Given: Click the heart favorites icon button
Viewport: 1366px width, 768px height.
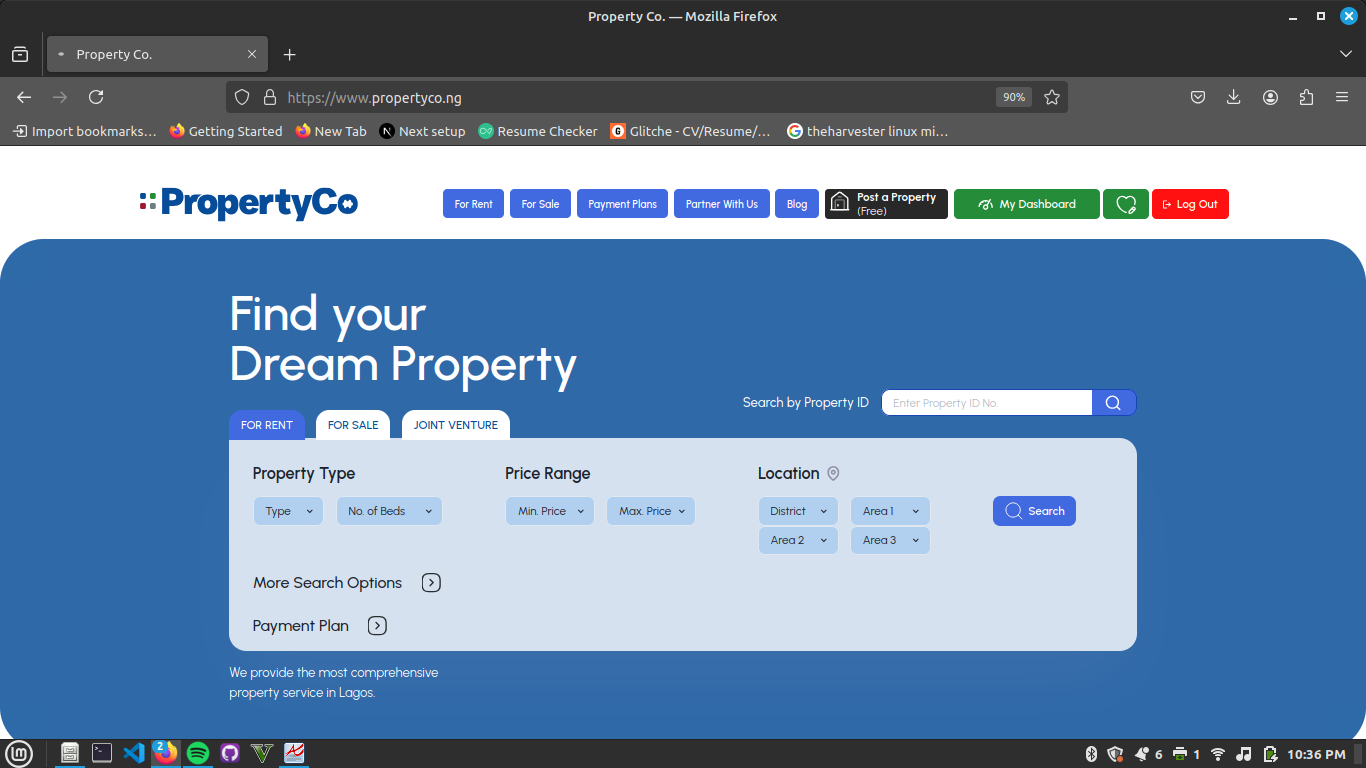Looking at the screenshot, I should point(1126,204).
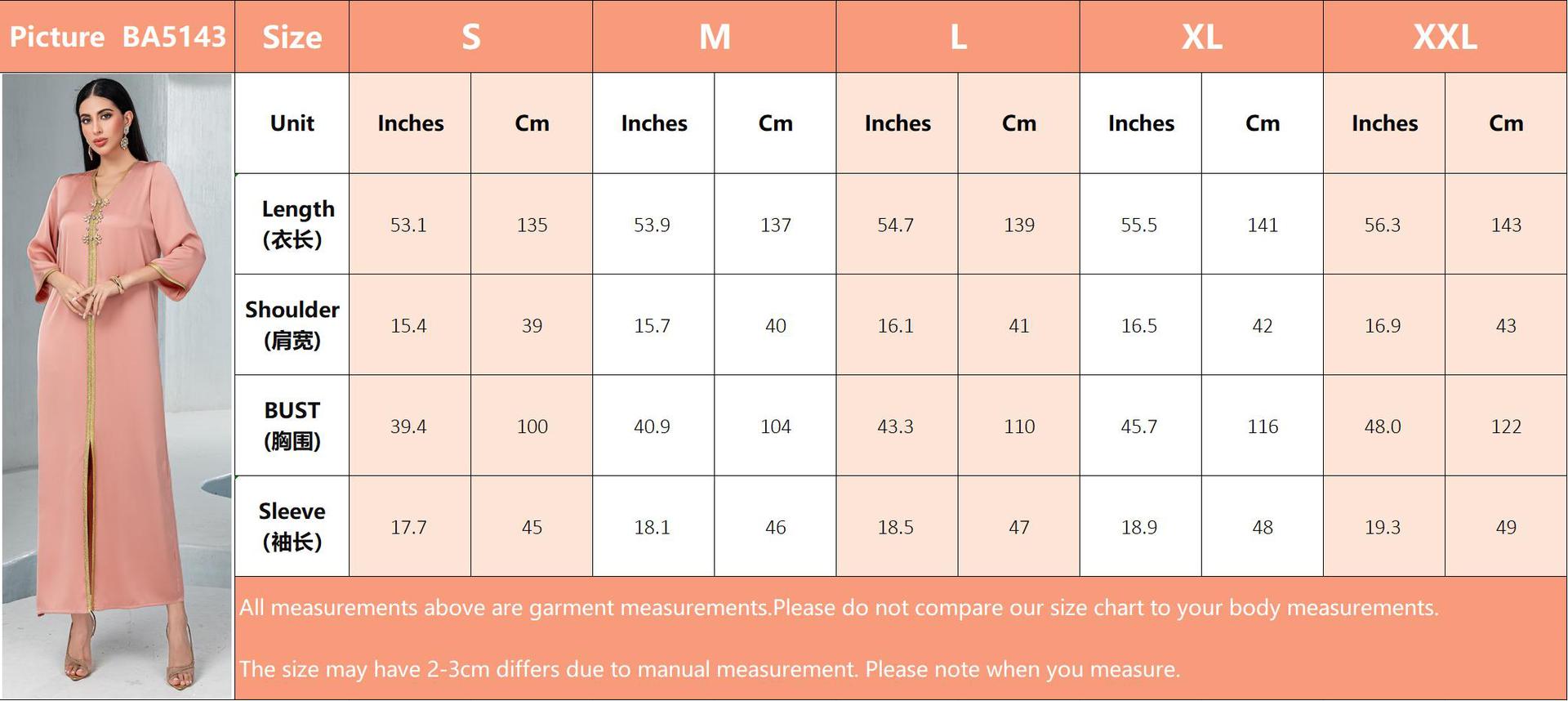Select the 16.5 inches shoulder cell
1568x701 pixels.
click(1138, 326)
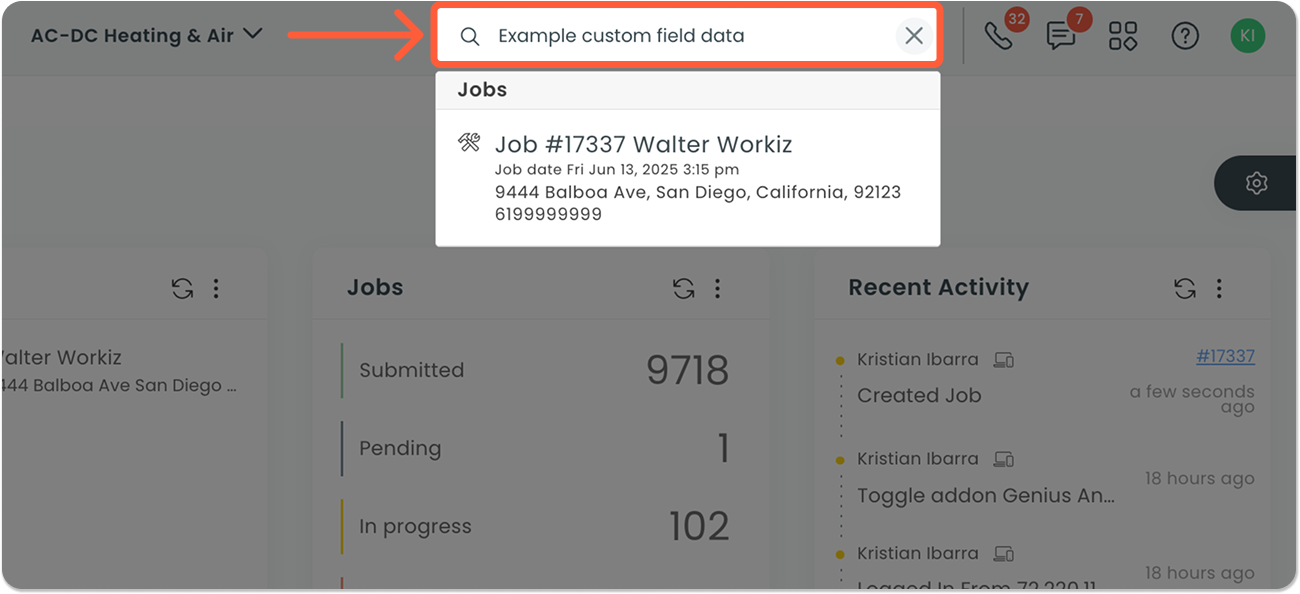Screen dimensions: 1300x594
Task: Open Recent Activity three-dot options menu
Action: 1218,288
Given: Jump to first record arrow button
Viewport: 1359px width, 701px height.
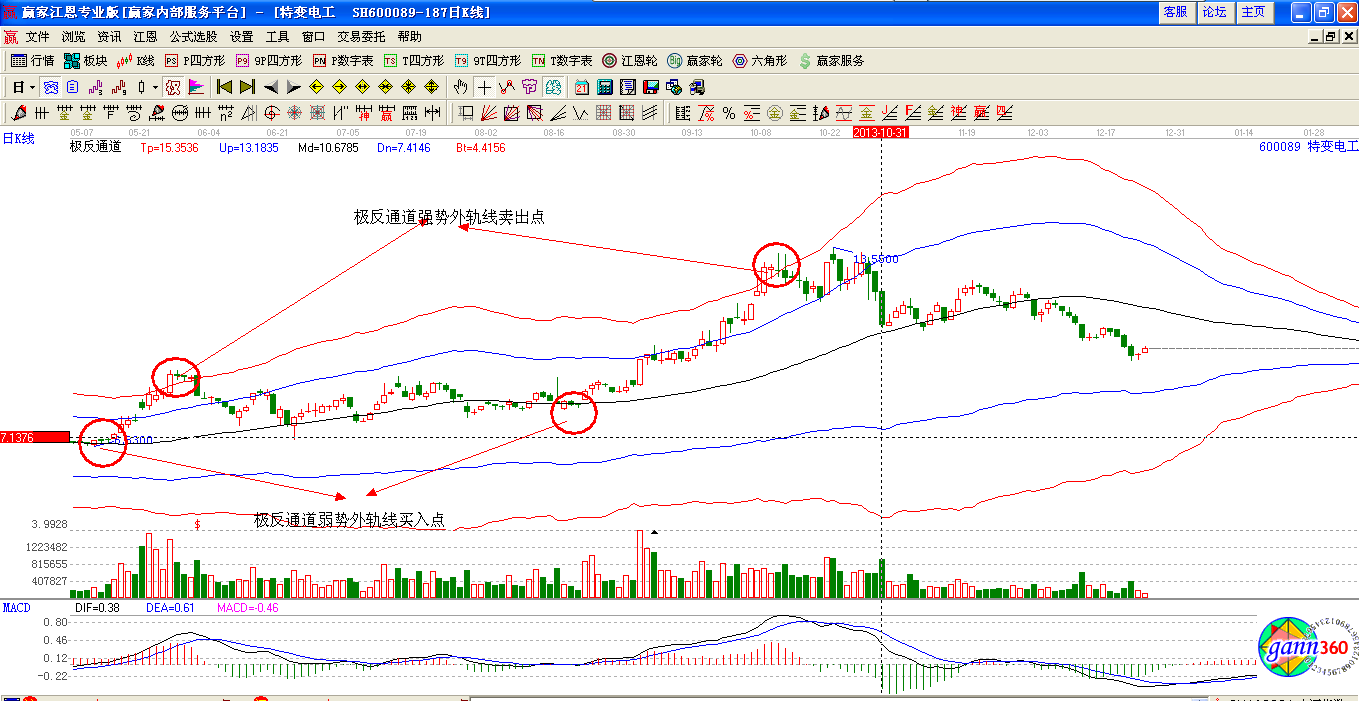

********

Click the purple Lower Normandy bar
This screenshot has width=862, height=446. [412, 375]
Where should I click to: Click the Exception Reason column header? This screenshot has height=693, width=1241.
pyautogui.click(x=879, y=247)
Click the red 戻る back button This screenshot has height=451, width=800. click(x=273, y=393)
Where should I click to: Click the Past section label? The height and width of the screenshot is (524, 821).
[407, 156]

********

Each line above with the string "button" in it should be located and copied.

Exercise solution ::
Given: Click the heart favorites icon button
Given: Jump to first record arrow button
Click the red 戻る back button This screenshot has height=451, width=800. click(x=273, y=393)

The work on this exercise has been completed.